Jonathan Brink put out the call for a synchroblog on leadership, to coincide with the Federal election over in the US. Given that I’m not exactly in that context, I thought that I’d ignore the context to a certain degree, and just take the opportunity to spew out some thoughts on what leadership starts looking like in the post-modern missionary context.
For starters, I think that it’s fair to say that the church model of having one person or a small group of people, authoritatively setting the agenda for “what we do” and “how we do it” is headed for obsolescence. It’s not a match with the relationally-centered, cynical post-modern mindset. The post-modern mind tends to be deeply skeptical of single points of truth, believing that every person has a bias, each is sub-consciously effected by the sliver of the world that they live in, and will only start to believe what they are being told when they feel they understand where some of those preferences and biases have come from.
So the easiest solution naturally seems to be to reject the concept of leaders and leadership, and instead opt for some kind of mob rule. But of course, this is completely unsustainable. Communities gather and grow together because they share something, whether that is a shared interest, a shared need, or shared goals. Without leadership, community either becomes a hostage of the loudest voices or else it loses all sense of purpose. There will always be leadership in churches and communities: an absence of leadership gets filled – just not always positively.
What then, does good leadership look like in the context of a relational, participatory community necessary to take seriously the post-modern culture we are hurtling towards? The role of the leader must become about building a community who are clear on “Who we want to be” a long way before being defined by “what we do”. And that must be a consistent and clear message – it’s first and foremost about how you act, how you lead your own life, how you interact and the priorities you have in your own life that has the opportunity to lead others.
And that’s the scariest part. A culture that has rejected positional authority as a barometer for reliability, will not believe leaders whose message they cannot see. Though the church has been frightened of post-modernity, we could discover that post-modernity will force the church to rediscover the need to incarnate the message we preach, if we are to survive at all.

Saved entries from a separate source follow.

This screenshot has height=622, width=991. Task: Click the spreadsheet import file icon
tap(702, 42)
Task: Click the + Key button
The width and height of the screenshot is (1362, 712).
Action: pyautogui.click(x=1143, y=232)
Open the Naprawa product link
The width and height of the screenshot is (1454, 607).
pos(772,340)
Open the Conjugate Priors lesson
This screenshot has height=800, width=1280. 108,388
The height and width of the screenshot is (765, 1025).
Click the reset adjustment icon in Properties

This post is part of a Synchroblog on Leadership. The following blogs took part in the experiment:
Jonathan Brink – Letter To The President
Adam Gonnerman – Aspiring to the Episcopate
Alan Knox – Submission is given not taken
Joe Miller – Elders Lead a Healthy Family: The Future
Cobus van Wyngaard – Empowering leadership
Steve Hayes – Servant leadership
Geoff Matheson – Leadership
John Smulo – Australian Leadership Lessons
Helen Mildenhall – Leadership
Tyler Savage – Moral Leadership – Is it what we need?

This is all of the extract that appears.